There are four important lessons to be learned from the NDP Bill 16 issue:

1. Subsidies seldom work: someone will always figure out how to take advantage of the system and get their hands-on free money.

2. Nothing is free: the government doesn’t have a printing press. The money being used to fund the subsidy is coming out of the pockets of taxpayers.

3. Consumers have a choice when buying electricity: they should get off the government regulated rates and during July they would have paid less.

4. The government NEEDS to take swift action against Bill 16: if not, then the subsidy will continue to cost taxpayers, will needlessly continue to marginalize the competitive market, and will play into the NDP’s strategy in its attempt to degrade the benefits of Alberta’s deregulated market.


Half of Alberta consumers have already moved off of the Regulated Rate Option, yet some may try to argue that the 6.8 cent subsidy is designed to protect vulnerable Albertans. This isn’t the case. There are over 30 competitive retailers in Alberta and even the old incumbent utilities offering lower competitive rates compared to the RRO. With these other options, there is no need for the government to be subsidizing the regulated rate providers out of our tax dollars.

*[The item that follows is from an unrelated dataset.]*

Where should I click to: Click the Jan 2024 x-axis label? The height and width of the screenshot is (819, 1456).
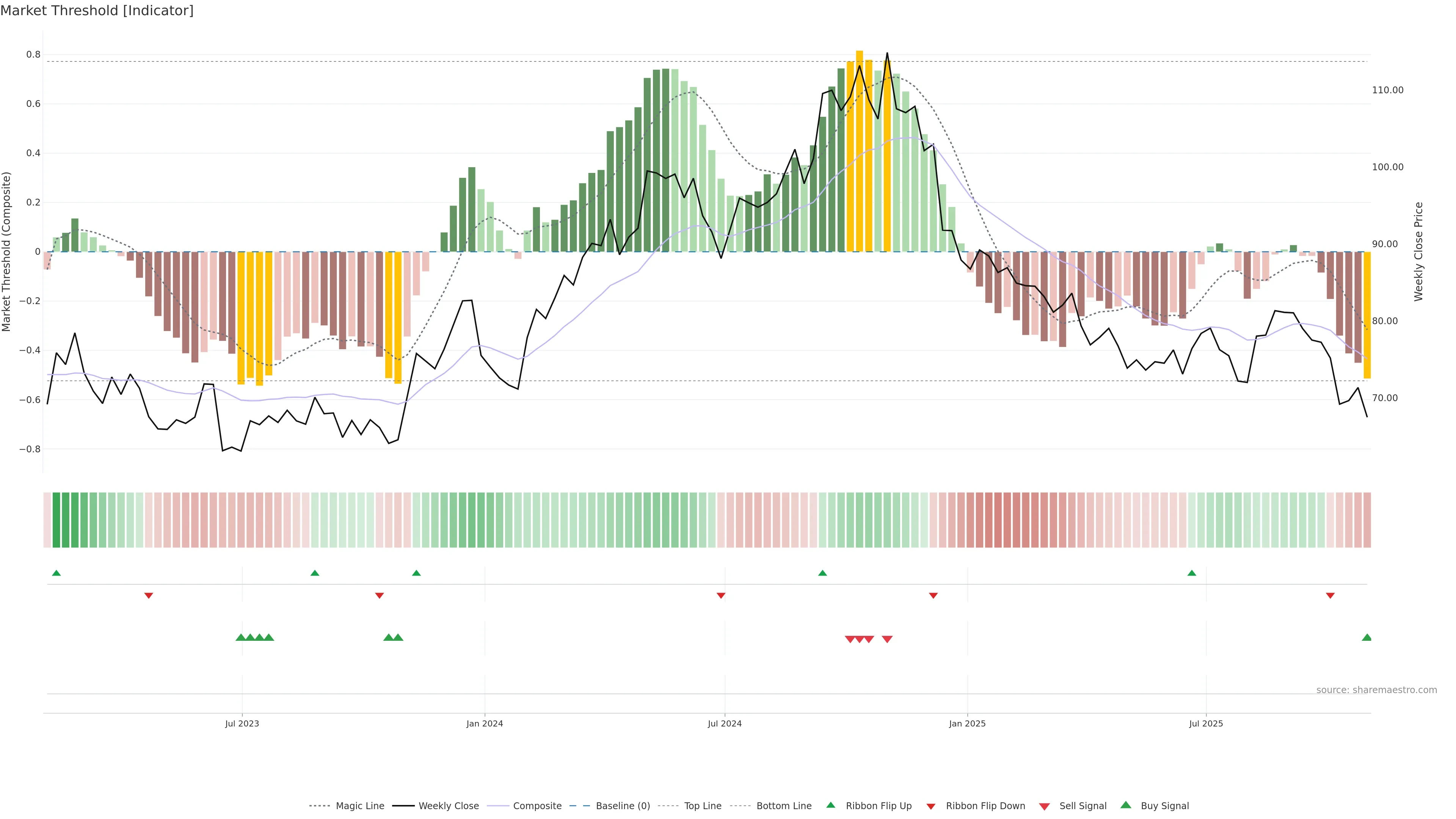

If the government truly wants to offer consumers lower rates, then maybe they should consider opening up the option of competitive retailers offering consumers a government sponsored regulated rate. Break up the RRO monopoly. Competition will bring down prices.


It is time to kill Bill 16 and encourage consumers to shop around for the best rates available. The best place for consumers to start looking is the Utility Consumers Advocate website, which provides a cost comparison tool that lists many of the retailers in Alberta and their prices.